先に行かれてしまったのでは、教えるもなにもないではないか──そうは思いながらも、万太は長い足を武器に、走ることなくナノカの隣に並んだ。
「僕がこれから口にするのは、推測です。推測ですが、第三者に話すのは危険ですので、あなたの心にだけ、しまっておいてください。たとえばあなたのお兄さんや、三ツ山さんにもです」
「よしわかった、任せて」
あまりに軽々しい返答に、万太の脳に不安がよぎる。しかしここは彼女を信じることにしようと、腹を決めた。どのような形であれ、彼女が当事者であることは間違いないのだ。
「あなたはこの町のヒーローだということですが……では、倒すべき敵は、だれなのですか。単体なのか、組織なのか、そしてなにを目的としている相手なのか。なにか、心当たりが?」
「へ?」
ナノカは大きな目をまたたかせた。
「敵……この町の敵、だよねえ。えっとー……町の平和を乱すちんぴらとか、んー、横暴な教師とか?」
「あなたの判断でやっつけるんですか? そんなことをすれば、あなたが犯罪者になるだけです」
万太は息をつく。思ったとおりの反応だった。思ったとおり、彼女の脳は残念な作りらしい。
「いいですか、古来から、ヒーローといえば絶対の正義、倒すべき悪がいなくてはいけません。それは戦隊と名の付く前から、そう、スーパー戦隊と呼ばれる前から、ましてやスーパーヒーロータイムが始まる前から、決まっています」
「……え、え?」
「僕としては、リアルロボットより断然スーパーロボット、正義がいて悪がいて、悪者を倒して解決という爽快さを重要視します。まあ一概にはいえませんが……ロボットでいうのならば、そうですね、エルドランや勇者はすばらしかった。サンライズはもっと、ああいった夢のある……」
「万太くん?」
万太ははっとした。口元を押さえるが、もう遅い。
いったい自分は、なにを口走ってしまったのだろうか。ヒーローという言葉に我を失い、語ってはいけないなにかを、語ってしまったような。
「あ、いえ、いまのは、あくまで一般論を……」
「好きなんだねえ、そういうの」
ごまかせる気がしない。しきりにメガネを直す。
ナノカは足を止め、まじまじと万太を観察していた。万太はいたたまれなくなり、目線を逸らす。
堅物、校長のイヌ──等々の言葉なら、慣れている。
だがもしかして、これは……オタクとかそういったことを、いわれてしまうのだろうか。断じてオタクではないというのに。自分程度のものがオタクなどと名乗っては、世のオタクたちにもうしわけないというのに。
いやそうではなくて、そういう方面のことは、いままでひた隠しにしてきたのだ。万太は咳払いをした。
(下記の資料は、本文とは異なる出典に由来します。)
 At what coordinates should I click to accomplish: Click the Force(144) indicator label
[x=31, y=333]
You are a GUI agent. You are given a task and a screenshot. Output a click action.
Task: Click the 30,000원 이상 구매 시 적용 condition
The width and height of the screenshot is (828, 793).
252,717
「と、いうようなことを、あなたのお兄さんならいいそうではないですか?」
完璧だ。心の中でガッツポーズ。なんという完璧なごまかし術。
「うん、いいそう、いいそう。万太くんも好きなんだ。なんか、意外だねえ」
しかし、まったく通じなかった。万太は必死に頭を巡らせる。どうにかしなければ。
「でも納得したよ!」
しかし、続く言葉は、万太の予想とは異なっていた。
「生徒会長ってだけで、そんな徹底して頑張れるもんかなって、ちょっと不思議だったんだ」
「はい……?」
話の展開が読めず、万太はおそるおそるナノカに目を向ける。
どきりとした。
ナノカは、まるで満開の花が咲いたような笑顔で、万太を見ていた。
「万太くんは、花ノ宮高校の、ヒーローなんだね」
「……っ!」
万太は、心臓を押さえた。
得体の知れない衝撃。
「……?」
制服の上から、心臓をつかむ。形を確かめるかのように、慎重に。
おそろしく派手に、波打っていた。
あまりにも速い鼓動。
いったい、どうしてしまったというのか。
「い、いや、僕は……」
そんなことをいわれたのは、初めてだった。ヒーローなどではないと否定したいのに、上手に舌がまわらない。彼女をじっと見つめたのでは不審に思われるとわかっているのに、目が離せない。
なんという無防備な顔で、笑うのだろう。
どこも取り繕っていない、それがあたりまえであるかのような、眩しい笑顔。
万太にとっては、未知の生物だ。
これが、ヒーローとしての資質というものなのだろうか。
「それで、万太くんの推理は……んーと、あたしがヒーローなんだとしたら、悪者もいるはずだ、ってこと?」
万太は我に返った。慌てて自身の胸を数回叩く。落ち着け落ち着けと、何度も念じながら。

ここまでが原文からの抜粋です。